NavList:
A Community Devoted to the Preservation and Practice of Celestial Navigation and Other Methods of Traditional Wayfinding
From: Bill Lionheart
Date: 2016 Jan 27, 23:31 -0800
Thanks to every one for the really helpful info and ideas. My daughter is a profession photographer and is home at the weekend so I thought I might enlist her help as she has one of the top Canon professional 35mm DSLRs (I cant remember which model) which has a full size sensor and a 50mm prime lens. My plan was to try this on a standard tripod at home.
Peter's suggestion of a long and short exposure is an interesting one I had not thought of that. I was assuming I would take several in quick succession on a setting that is a compramise for the moon and the star.
Then the fun starts to do the image processing. I had not thought much tabout the moon's features. I was asuming segmentation and least squares fit of a circle would be a good first stab.

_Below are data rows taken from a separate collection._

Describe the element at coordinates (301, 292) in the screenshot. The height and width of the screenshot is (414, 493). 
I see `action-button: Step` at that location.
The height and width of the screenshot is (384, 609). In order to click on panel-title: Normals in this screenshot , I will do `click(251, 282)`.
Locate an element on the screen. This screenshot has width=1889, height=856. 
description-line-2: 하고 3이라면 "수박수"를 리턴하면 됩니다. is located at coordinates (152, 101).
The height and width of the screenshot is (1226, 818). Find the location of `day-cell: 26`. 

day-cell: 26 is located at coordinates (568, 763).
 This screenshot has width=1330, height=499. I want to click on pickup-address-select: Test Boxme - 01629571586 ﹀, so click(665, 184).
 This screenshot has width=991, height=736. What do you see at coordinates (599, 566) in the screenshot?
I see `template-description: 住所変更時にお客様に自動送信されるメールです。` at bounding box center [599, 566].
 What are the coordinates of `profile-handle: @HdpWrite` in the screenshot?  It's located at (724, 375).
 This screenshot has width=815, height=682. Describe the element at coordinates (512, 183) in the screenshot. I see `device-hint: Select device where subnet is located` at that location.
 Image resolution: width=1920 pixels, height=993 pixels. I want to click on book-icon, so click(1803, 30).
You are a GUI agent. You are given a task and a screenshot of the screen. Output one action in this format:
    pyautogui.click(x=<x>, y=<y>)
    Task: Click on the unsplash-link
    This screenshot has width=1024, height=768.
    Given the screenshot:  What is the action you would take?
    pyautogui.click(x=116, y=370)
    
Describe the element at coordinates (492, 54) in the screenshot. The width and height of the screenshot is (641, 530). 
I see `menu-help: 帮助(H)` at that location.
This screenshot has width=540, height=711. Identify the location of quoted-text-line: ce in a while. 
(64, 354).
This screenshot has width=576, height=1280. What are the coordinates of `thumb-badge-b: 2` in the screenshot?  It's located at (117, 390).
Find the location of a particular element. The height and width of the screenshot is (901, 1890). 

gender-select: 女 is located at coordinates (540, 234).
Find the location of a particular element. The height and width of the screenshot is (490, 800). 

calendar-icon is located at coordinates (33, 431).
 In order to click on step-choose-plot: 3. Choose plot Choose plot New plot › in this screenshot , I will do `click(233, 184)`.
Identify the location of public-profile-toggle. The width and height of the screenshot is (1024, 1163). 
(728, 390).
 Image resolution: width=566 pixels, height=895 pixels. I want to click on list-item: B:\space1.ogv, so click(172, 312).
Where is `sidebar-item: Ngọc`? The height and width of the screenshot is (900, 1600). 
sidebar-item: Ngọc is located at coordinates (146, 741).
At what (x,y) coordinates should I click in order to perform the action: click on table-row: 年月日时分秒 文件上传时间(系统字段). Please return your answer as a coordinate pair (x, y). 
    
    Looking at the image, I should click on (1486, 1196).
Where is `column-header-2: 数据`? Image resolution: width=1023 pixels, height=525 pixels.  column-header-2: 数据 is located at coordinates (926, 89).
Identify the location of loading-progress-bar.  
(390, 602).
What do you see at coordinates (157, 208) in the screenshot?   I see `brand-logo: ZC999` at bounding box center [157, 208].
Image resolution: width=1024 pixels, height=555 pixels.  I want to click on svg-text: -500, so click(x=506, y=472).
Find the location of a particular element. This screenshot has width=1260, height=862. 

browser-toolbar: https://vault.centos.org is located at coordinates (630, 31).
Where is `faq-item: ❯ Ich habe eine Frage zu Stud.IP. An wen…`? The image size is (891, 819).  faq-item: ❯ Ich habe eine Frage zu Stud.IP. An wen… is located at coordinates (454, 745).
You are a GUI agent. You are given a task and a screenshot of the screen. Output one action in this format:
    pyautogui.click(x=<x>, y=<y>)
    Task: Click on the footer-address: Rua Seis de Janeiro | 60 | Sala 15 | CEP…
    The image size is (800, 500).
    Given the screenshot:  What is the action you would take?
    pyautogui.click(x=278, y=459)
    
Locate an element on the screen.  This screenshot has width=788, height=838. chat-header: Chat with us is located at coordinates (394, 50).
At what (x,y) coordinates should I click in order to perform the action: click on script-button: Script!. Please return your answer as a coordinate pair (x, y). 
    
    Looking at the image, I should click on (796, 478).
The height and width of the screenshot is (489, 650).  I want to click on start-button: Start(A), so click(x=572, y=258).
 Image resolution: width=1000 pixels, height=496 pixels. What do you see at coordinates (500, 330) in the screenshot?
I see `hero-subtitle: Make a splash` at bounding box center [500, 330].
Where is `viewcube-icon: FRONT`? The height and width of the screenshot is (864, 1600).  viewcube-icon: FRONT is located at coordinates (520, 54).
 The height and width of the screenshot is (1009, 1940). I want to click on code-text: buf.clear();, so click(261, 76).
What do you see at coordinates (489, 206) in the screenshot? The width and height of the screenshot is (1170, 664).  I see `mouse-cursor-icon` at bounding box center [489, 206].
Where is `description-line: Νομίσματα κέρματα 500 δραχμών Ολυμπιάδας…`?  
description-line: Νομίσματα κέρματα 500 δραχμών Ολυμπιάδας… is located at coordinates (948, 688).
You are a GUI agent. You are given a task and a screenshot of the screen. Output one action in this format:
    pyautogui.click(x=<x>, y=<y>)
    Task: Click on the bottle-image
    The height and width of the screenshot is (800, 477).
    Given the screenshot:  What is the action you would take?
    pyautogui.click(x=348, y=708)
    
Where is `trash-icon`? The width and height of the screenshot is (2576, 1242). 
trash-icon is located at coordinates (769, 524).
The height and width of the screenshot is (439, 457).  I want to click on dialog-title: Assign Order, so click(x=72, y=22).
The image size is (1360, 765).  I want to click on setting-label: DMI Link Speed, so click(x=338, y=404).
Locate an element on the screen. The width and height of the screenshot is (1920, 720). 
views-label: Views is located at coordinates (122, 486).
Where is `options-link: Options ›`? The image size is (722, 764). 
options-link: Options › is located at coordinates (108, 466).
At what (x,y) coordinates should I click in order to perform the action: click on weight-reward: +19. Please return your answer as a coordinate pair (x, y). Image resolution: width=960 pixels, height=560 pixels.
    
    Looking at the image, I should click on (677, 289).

What I was thinking in the long term is that as DSLR sensors improve in resoluution and low light capability at some point it might be possible to make an partially automated CN for use at sea as a fall back when all the satelites crash in to a crowd of space junk and all the GNNS systems fail. I wanted to see how close we are to this now with top of the range DSLRs. Of course luna distance for time correction makes me seem like a seriously crazy "disaster preper" as there are planty of HF time signals. Partly I wanted to have a try at this as I could do it more easily from home and it seems easier that an artificial horizon with a camera as the angle is smaller. It may be that the sensitivity of the sensors is more important than the pixel resolution so shorter exposures can be used on a moving deck. I I was thinking that "software" image staibilization might be possibe rather than a giroscopic mount.